Records for this exercise:

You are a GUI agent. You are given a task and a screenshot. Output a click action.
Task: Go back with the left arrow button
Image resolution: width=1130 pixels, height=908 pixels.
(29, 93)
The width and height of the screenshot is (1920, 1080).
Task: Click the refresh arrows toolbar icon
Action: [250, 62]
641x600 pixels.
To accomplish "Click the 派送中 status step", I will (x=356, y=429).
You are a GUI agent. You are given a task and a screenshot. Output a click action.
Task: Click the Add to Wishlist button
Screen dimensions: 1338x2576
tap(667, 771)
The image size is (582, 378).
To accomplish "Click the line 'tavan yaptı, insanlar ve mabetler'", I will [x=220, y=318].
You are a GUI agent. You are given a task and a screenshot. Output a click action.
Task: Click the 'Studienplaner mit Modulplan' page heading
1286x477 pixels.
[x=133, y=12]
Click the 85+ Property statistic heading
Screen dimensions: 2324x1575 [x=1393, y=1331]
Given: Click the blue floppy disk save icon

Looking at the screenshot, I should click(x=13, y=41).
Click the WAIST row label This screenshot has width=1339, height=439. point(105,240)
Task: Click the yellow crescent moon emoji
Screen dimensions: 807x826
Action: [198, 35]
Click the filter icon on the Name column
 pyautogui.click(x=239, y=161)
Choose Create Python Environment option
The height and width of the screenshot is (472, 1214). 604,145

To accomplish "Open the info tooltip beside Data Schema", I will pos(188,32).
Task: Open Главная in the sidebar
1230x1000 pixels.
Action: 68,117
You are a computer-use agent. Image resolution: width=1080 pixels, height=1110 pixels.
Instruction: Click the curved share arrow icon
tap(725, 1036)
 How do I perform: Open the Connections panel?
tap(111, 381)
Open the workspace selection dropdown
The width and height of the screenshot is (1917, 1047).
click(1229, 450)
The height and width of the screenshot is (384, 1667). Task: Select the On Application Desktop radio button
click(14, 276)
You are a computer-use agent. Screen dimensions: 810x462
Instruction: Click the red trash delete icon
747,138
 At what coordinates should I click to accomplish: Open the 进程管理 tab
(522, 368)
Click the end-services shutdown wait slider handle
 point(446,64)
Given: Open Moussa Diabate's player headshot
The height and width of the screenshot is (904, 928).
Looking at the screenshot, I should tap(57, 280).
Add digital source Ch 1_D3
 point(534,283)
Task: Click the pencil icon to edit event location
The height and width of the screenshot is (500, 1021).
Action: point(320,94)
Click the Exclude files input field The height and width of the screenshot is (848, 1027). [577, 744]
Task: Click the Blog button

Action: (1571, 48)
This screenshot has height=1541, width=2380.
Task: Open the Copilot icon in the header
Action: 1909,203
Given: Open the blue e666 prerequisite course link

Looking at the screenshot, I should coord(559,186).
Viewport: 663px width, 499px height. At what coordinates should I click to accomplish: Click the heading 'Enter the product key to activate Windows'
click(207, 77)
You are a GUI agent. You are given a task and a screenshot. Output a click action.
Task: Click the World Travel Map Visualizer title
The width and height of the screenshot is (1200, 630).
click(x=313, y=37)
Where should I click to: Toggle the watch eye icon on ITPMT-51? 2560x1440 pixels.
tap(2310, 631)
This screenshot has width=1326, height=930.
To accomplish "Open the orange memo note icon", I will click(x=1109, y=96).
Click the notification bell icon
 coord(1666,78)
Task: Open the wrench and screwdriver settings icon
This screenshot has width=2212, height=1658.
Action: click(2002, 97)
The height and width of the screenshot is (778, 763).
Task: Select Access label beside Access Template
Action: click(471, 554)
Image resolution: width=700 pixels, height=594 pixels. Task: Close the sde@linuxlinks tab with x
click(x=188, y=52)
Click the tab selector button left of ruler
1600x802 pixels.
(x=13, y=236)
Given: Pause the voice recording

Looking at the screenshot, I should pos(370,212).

What is being asked:
Can you reproduce the material above, substituting "desktop agent" for every "computer-use agent" and changing nothing else?

Answer to the problem:
You are a GUI agent. You are given a task and a screenshot. Output a click action.
Task: Go back with the left arrow button
Image resolution: width=1130 pixels, height=908 pixels.
(29, 93)
The width and height of the screenshot is (1920, 1080).
Task: Click the refresh arrows toolbar icon
Action: [250, 62]
641x600 pixels.
To accomplish "Click the 派送中 status step", I will (x=356, y=429).
You are a GUI agent. You are given a task and a screenshot. Output a click action.
Task: Click the Add to Wishlist button
Screen dimensions: 1338x2576
tap(667, 771)
The image size is (582, 378).
To accomplish "Click the line 'tavan yaptı, insanlar ve mabetler'", I will [x=220, y=318].
You are a GUI agent. You are given a task and a screenshot. Output a click action.
Task: Click the 'Studienplaner mit Modulplan' page heading
1286x477 pixels.
[x=133, y=12]
Click the 85+ Property statistic heading
Screen dimensions: 2324x1575 [x=1393, y=1331]
Given: Click the blue floppy disk save icon

Looking at the screenshot, I should click(x=13, y=41).
Click the WAIST row label This screenshot has width=1339, height=439. point(105,240)
Task: Click the yellow crescent moon emoji
Screen dimensions: 807x826
Action: [198, 35]
Click the filter icon on the Name column
 pyautogui.click(x=239, y=161)
Choose Create Python Environment option
The height and width of the screenshot is (472, 1214). 604,145

To accomplish "Open the info tooltip beside Data Schema", I will pos(188,32).
Task: Open Главная in the sidebar
1230x1000 pixels.
Action: 68,117
You are a desktop agent. Image resolution: width=1080 pixels, height=1110 pixels.
Instruction: Click the curved share arrow icon
tap(725, 1036)
 How do I perform: Open the Connections panel?
tap(111, 381)
Open the workspace selection dropdown
The width and height of the screenshot is (1917, 1047).
click(1229, 450)
The height and width of the screenshot is (384, 1667). Task: Select the On Application Desktop radio button
click(14, 276)
You are a desktop agent. Screen dimensions: 810x462
Instruction: Click the red trash delete icon
747,138
 At what coordinates should I click to accomplish: Open the 进程管理 tab
(522, 368)
Click the end-services shutdown wait slider handle
 point(446,64)
Given: Open Moussa Diabate's player headshot
The height and width of the screenshot is (904, 928).
Looking at the screenshot, I should tap(57, 280).
Add digital source Ch 1_D3
 point(534,283)
Task: Click the pencil icon to edit event location
The height and width of the screenshot is (500, 1021).
Action: point(320,94)
Click the Exclude files input field The height and width of the screenshot is (848, 1027). [577, 744]
Task: Click the Blog button

Action: (1571, 48)
This screenshot has height=1541, width=2380.
Task: Open the Copilot icon in the header
Action: 1909,203
Given: Open the blue e666 prerequisite course link

Looking at the screenshot, I should coord(559,186).
Viewport: 663px width, 499px height. At what coordinates should I click to accomplish: Click the heading 'Enter the product key to activate Windows'
click(207, 77)
You are a GUI agent. You are given a task and a screenshot. Output a click action.
Task: Click the World Travel Map Visualizer title
The width and height of the screenshot is (1200, 630).
click(x=313, y=37)
Where should I click to: Toggle the watch eye icon on ITPMT-51? 2560x1440 pixels.
tap(2310, 631)
This screenshot has width=1326, height=930.
To accomplish "Open the orange memo note icon", I will click(x=1109, y=96).
Click the notification bell icon
 coord(1666,78)
Task: Open the wrench and screwdriver settings icon
This screenshot has width=2212, height=1658.
Action: click(2002, 97)
The height and width of the screenshot is (778, 763).
Task: Select Access label beside Access Template
Action: click(471, 554)
Image resolution: width=700 pixels, height=594 pixels. Task: Close the sde@linuxlinks tab with x
click(x=188, y=52)
Click the tab selector button left of ruler
1600x802 pixels.
(x=13, y=236)
Given: Pause the voice recording

Looking at the screenshot, I should pos(370,212).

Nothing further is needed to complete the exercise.